Q1 trade defecit widened by 11%
Consumer goods imports up 10%
Not good news for government
Turkey’s trade deficit widened in the first quarter by 11 percent, paced by a jump in the import of consumer goods and muted growth in high value exports, fresh government data show.
Imports in the three months to March 31 rose more than 4 percent to almost $88 billion, while exports expanded by less than 3 percent over the same period last year, leaving a shortfall of $22.5 billion, according to data from the state statistics agency Turkstat this week.
Imports of consumer goods to Europe’s seventh-largest economy rose 10 percent, even accelerating in March to 12 percent.

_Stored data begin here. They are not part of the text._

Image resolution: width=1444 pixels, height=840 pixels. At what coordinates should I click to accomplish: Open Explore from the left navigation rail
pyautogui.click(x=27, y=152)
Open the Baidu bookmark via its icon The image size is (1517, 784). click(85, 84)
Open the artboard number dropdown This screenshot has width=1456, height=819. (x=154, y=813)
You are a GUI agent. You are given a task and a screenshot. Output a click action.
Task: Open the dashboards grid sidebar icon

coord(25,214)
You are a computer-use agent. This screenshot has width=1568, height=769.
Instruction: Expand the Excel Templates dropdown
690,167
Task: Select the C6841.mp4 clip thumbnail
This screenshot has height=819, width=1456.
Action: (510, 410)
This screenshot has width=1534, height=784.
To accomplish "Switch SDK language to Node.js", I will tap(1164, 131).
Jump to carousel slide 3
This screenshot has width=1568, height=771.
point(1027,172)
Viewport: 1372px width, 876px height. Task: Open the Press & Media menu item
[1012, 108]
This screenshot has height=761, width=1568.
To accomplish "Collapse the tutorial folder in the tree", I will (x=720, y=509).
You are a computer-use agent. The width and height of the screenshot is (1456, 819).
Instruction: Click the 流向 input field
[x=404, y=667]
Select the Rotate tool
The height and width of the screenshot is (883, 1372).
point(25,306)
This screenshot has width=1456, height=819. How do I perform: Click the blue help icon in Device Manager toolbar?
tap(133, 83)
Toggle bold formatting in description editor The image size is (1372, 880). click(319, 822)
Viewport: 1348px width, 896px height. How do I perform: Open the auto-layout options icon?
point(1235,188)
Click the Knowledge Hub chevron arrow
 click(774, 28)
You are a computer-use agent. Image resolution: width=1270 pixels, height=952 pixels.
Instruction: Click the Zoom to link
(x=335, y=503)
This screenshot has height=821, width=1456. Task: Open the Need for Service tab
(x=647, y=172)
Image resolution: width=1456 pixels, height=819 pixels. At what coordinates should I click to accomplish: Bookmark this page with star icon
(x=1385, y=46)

While manufacturing dominated $65 billion of exports, one-third of the trade was in low technology industry products, and a little over one-third in higher technology goods. But products categorised as “high tech” accounted for less than 5 percent.
“In order for Turkey to make a meaningful jump in its economy, like South Korea, it should be able to produce high tech goods and export them,” economist Mustafa Sönmez told AGBI.
“This position is not changing much and we do not see a strategy to change this either.”
If Turkey had broadened its high tech industrial base, rather than focus on lower tech construction, or durable and non-durable consumer goods for export, it would be better positioned today to take advantage of changing market conditions brought about by the US import tariff-led reordering of the world’s global trade framework, Sönmez said.
The trade data will almost certainly be unwelcome news for the government, which has deployed relatively high interest rates and tightened credit availability in an effort to rein in consumer spending and reduce inflation, which stood at 38.1 percent at the beginning of April.
Also likely to be concerning for the government, imports of capital goods – equipment and materials used in production – fell almost 6 percent in the first quarter.
“It could have had exports to the EU but, also being in this situation Turkey would have been able to establish co-operation with China and Asia,” Sönmez said.